Esclarece que a referida doação ocorrerá mediante transferência de depósitos bancários, em que os valores serão remetidos da conta de Domiciliado no Exterior (Conta CDE), prevista nos artigos 168 e seguintes da Circular n° 3.691, de 16 de dezembro de 2013, do Banco Central do Brasil, para conta bancária de titularidade do consulente, também em instituição financeira brasileira.

Informa que a doação será formalizada por intermédio de escritura pública de doação, celebrada em cartório de notas localizado neste Estado, que informalmente já indicou que exigirá do consulente a comprovação do recolhimento do ITCMD, nos termos do art. 16 da Lei n° 18.573, de 30 de setembro de 2015.
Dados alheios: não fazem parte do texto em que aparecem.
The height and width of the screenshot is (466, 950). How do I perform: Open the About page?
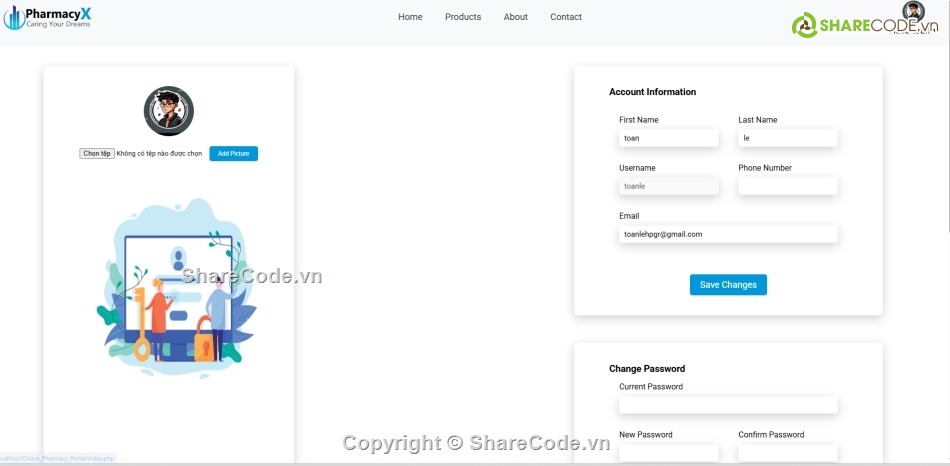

Menciona que a referida lei prevê a exigência de ITCMD sobre doações realizadas por doadores residentes no exterior, conforme previsto no § 3° de seu art. 8°.

Entretanto, também faz referência à decisão do Supremo Tribunal Federal (STF), no julgamento do Tema 825, em que restou assentado ser "vedado aos estados e ao Distrito Federal instituir o ITCMD nas hipóteses referidas no art. 155, § 1°, III, da Constituição Federal sem a intervenção da lei complementar exigida pelo referido dispositivo constitucional".

Destacando não ter sido ainda editada a lei complementar pelo Congresso Nacional, que tem o prazo de doze meses, contados de 4 de agosto de 2022, para editá-la, conforme estabelecido pelo STF no julgamento da Ação Direta de Inconstitucionalidade por Omissão (ADO) n° 67, manifesta o entendimento de que este Estado não pode exigir imposto sobre a doação antes relatada.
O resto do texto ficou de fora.